** Problem requirements **
Give back exactly the lines starting at the one with "You are a computer-use agent. 297x425 pixels." and ending at the last line of the data below. Pictures are not part of the copy.

[Task material — start]

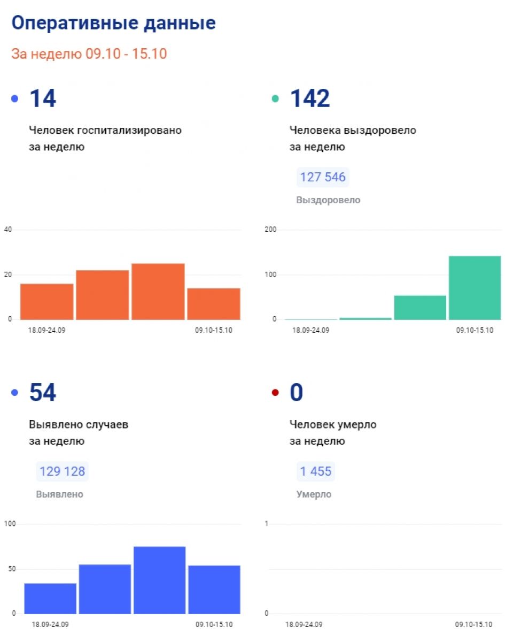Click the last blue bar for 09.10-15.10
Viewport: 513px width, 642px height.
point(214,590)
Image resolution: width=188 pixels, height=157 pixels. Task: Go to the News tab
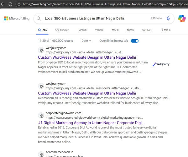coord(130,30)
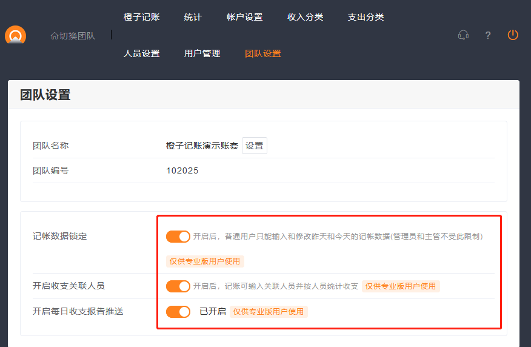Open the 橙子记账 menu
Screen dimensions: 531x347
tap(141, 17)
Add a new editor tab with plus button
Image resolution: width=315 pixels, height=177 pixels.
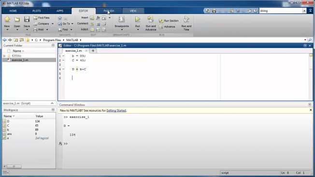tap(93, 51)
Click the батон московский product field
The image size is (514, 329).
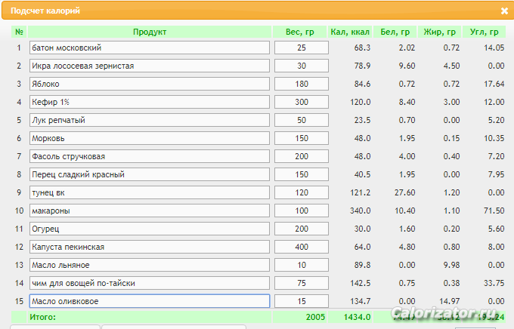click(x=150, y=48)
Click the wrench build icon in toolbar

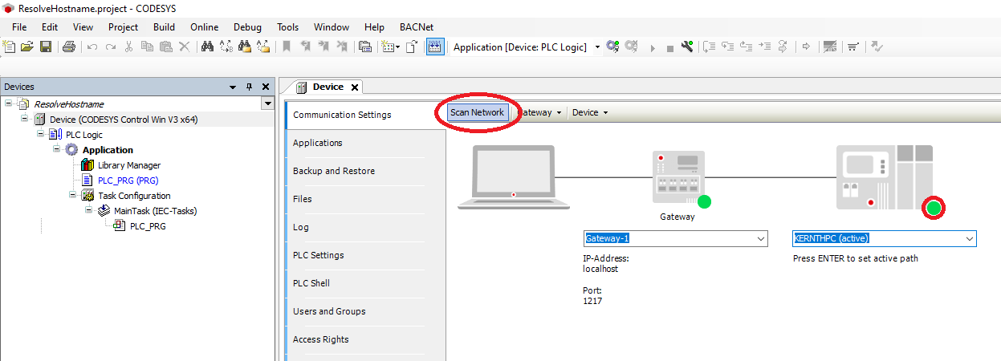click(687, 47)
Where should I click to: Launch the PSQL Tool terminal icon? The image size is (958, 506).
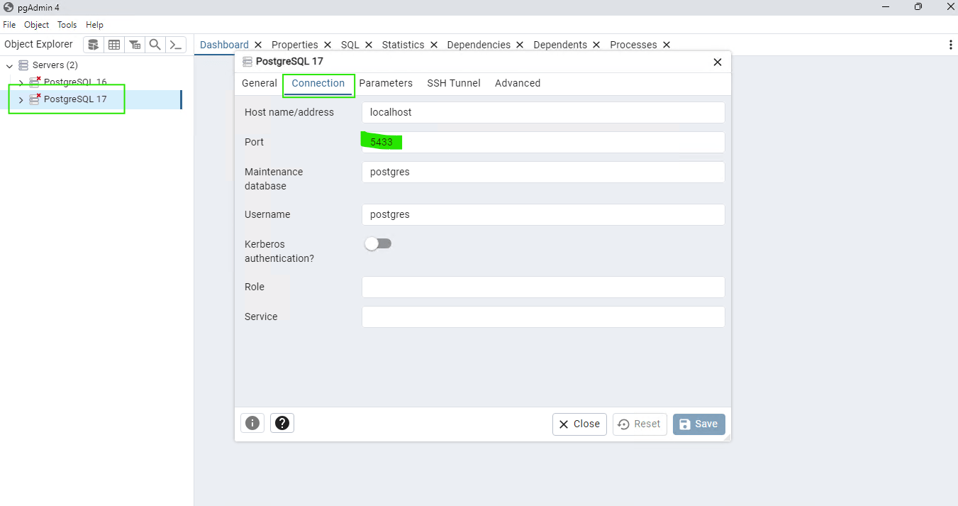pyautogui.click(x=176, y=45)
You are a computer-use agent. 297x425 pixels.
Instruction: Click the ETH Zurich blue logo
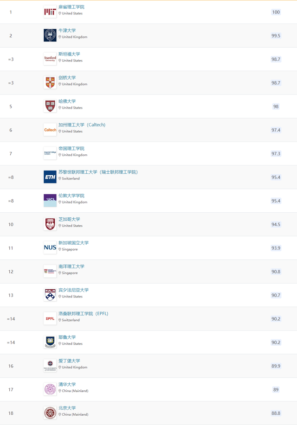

[Task material — finish]

** The completed task **
You are a computer-use agent. 297x425 pixels.
Instruction: Click the ETH Zurich blue logo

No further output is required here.